Insofar as the dense operations are not comparable with fortran, the other thing is to try GitHub - JuliaLinearAlgebra/MKL.jl: Intel MKL linear algebra backend for Julia which is very easy to use when the installation is working (which it seems to be right now). To go back to BLAS you can just reinstall the julia binary (and no need to do anything else). Sometimes MKL is way faster than BLAS, and sometimes they are similar (with the tweak that chris said)

For the linear algebra stuff, I see two approaches:

  • Maybe there are specialized banded-block-banded solvers or algorithms out there. I think LAPACK/MKL has DGBTRS but I don’t know if is hooked up to the blockbanded yet? But calling out to underlying fortran libraries is even enough. And I am not sure if there are algorithms that can exploit it for banded block banded. @dlfivefifty any thoughts, especially if MKL is linked in?
  • If the matrices are getting large enough, iterative methods start to become comparable here. These should be easy to try out
    • For this, you should be able to define your matrix-vector product matrix-free. See 20. Krylov Methods and Matrix Conditioning — Quantitative Economics with Julia for some notes in progess on this sort of stuff.
    • I would look to the PDE literature for preconditioners for this sort of thing. The forward-backward structure is always weird with HJBE, but once it is in matrices I think the sparsity patterns are typical of PDE discretizations. Maybe this is what multigrid preconditioners are for?
    • Since you are solving this problem repeatedly, there might be all sorts of preconditioners that are worth trying. Even if calculating them is expensive, it could speed things up dramatically later. Don’t know, but worth investigating.

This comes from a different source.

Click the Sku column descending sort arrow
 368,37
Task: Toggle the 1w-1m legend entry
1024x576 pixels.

But with all of that said, I am not confident that you are going to beat just using a sparse-direct solver for problems of this size. Especially if you are calculating the LU decomposition and then reusing it each time you solve the problem. But by trying out these alternative methods it will probably be time well spent for when the problems get larger.

Yes, this stuff is best discussed on slack (as are most advanced topics around differential equations). Sorry I didn’t follow up with an email.

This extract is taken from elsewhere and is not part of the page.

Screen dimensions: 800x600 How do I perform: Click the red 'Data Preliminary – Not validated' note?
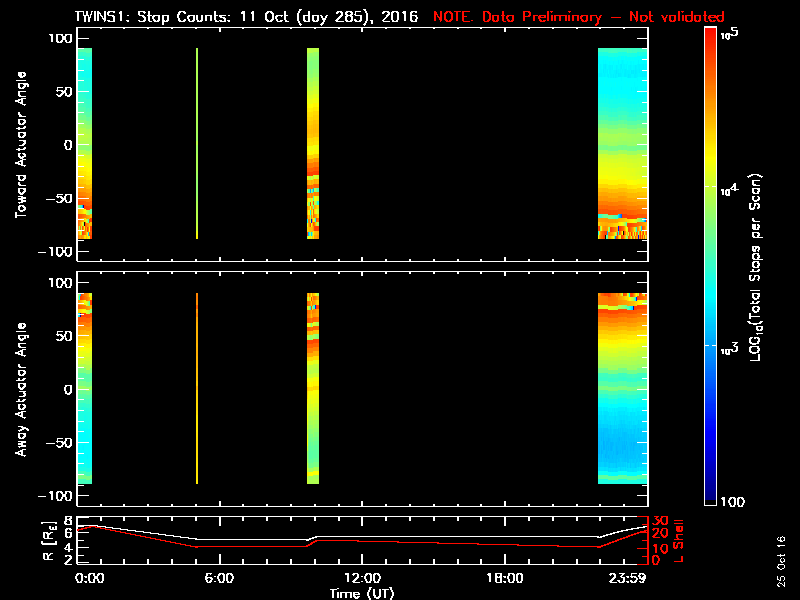578,17
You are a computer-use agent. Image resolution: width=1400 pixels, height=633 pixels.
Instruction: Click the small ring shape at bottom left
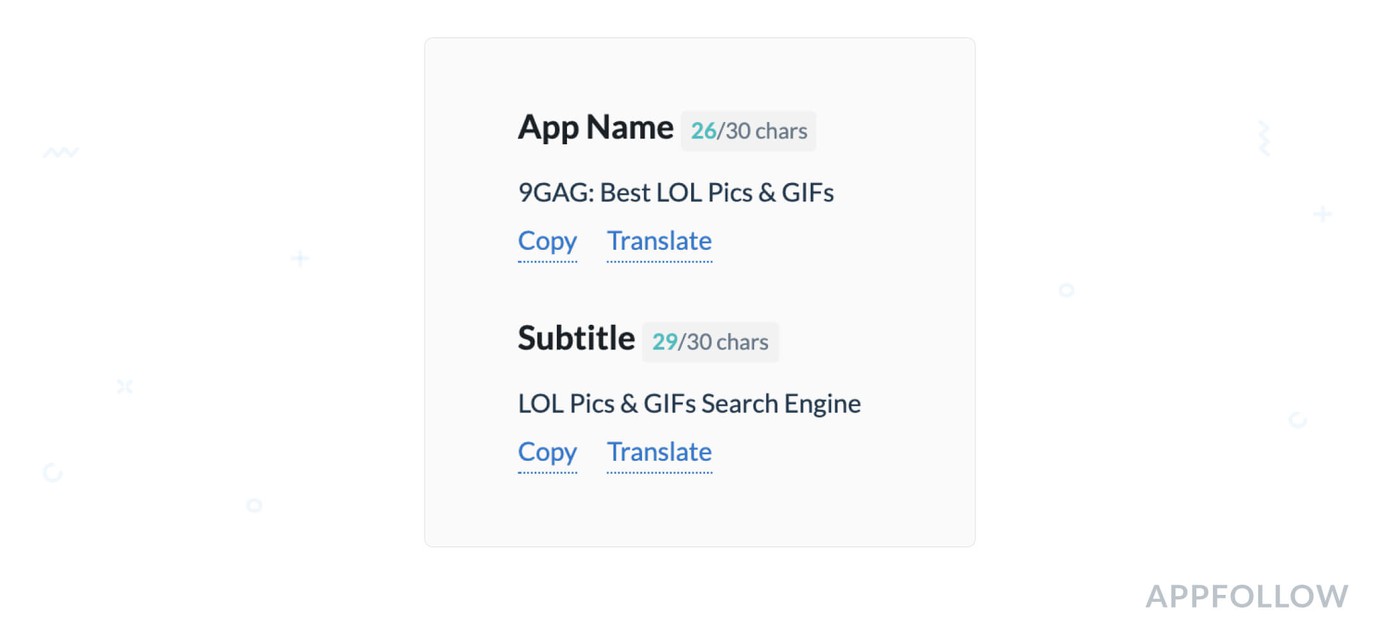(x=254, y=505)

I think there are a few things here:

  • Can the existing diffeq implement the IMEX structure used if your fortran? Chris seemed to think so, but I am of the “believe it when I see it” when it comes to optimal control problems.
  • Can the existing diffeq implement better algorithms than the one you are using without significant work? This I am very skeptical of, because control problems are just weird.
  • Can we get better algorithms than your current one built into diffeq, or at the very least a more high-performance implementation of the IMEX for larger problems? I think this is highly likely. Chris and I discussed this and he thinks more state of the art approaches from control might be useful. But this stuff can’t happen before the fall.